I have a bulk update process which updates a Product's (has_many) Subscription and is called in several places, so I refactor it into a service.
In each place where calls this process still has its own special pre-process: like adding counter, etc. and some subscriptions :update can be skipped if it will be destroyed. So I send block to it:
# subscriptions_params is an array containing permitted parameters from controller
module SavingService
def self.call!(product, subscriptions_params)
subscriptions_params.each do |params|
subscription = product.subscriptions.find(params[:id])
next if block_given && !yield(subscription, params)
subscription.update!(params)
end
product.update_something!
end
end
# It can work well
SavingService.call!(product, subscriptions_params)
# I can add some special process in the block
SavingService.call!(product, subscriptions_params) do |subscription, params|
if params[:checked]
subscription.counter += 1
true
else
subscription.destroy!
false
end
end
However, I need to explicitly return true or false to do "next", it will be hard to maintain after... like 6 months. Every developer will be confused that why it needs to return true, false explicitly. Is there any way I can call next from the block? or don't need to use the block?

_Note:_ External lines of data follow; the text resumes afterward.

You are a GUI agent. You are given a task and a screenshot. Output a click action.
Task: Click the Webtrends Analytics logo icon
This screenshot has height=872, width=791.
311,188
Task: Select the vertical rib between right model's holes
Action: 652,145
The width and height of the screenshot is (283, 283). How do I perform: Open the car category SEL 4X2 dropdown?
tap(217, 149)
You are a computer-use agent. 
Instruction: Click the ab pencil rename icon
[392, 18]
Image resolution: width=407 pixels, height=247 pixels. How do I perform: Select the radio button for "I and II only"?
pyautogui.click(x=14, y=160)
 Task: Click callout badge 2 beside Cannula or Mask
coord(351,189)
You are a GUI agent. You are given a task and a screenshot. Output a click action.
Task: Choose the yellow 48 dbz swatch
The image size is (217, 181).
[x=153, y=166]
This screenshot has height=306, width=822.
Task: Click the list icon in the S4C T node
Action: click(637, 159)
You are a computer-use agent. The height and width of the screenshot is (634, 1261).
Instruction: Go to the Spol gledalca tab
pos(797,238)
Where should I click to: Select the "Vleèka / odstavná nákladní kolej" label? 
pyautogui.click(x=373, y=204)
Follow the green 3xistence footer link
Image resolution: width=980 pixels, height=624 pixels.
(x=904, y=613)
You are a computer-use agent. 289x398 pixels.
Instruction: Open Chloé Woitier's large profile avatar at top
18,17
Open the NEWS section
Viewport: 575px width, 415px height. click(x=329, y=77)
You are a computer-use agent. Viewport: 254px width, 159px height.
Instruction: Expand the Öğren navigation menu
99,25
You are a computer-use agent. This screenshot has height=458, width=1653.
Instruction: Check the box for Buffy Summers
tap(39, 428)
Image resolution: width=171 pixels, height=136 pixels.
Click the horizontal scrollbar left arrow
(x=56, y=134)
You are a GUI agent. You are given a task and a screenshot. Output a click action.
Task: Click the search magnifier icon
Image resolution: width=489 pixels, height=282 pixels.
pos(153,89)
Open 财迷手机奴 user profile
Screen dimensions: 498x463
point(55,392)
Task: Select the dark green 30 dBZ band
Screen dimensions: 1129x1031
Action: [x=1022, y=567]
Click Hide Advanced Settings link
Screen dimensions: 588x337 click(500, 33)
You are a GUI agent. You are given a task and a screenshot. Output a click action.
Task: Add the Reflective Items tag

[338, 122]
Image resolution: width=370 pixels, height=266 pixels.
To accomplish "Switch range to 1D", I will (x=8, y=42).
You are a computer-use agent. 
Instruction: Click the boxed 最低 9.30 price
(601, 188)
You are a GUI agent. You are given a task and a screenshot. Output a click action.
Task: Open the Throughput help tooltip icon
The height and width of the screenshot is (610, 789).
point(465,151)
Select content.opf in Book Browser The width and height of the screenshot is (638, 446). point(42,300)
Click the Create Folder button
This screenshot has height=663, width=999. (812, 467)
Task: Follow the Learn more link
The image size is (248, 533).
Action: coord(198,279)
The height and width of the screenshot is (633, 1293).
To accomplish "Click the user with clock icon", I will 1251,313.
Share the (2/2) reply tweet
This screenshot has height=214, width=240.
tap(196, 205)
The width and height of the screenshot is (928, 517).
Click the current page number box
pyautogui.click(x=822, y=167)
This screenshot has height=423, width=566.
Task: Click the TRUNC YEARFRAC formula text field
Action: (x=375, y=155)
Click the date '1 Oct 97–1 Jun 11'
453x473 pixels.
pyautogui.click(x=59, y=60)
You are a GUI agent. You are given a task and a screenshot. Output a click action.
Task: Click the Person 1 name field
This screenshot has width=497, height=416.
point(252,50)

I know I can solve this problem by applying Template Pattern: make an abstract class containing the process and inherit it to overwrite each private method:
class SavingService
def call!
pre_process
process
post_process
end
private
def pre_process; end
def process; end
def post_process; end
end
But the different parts of each place calling the process are very small, just 1~3 lines. I don't want to create so many classes for such tiny differences, so I choosed to use block first.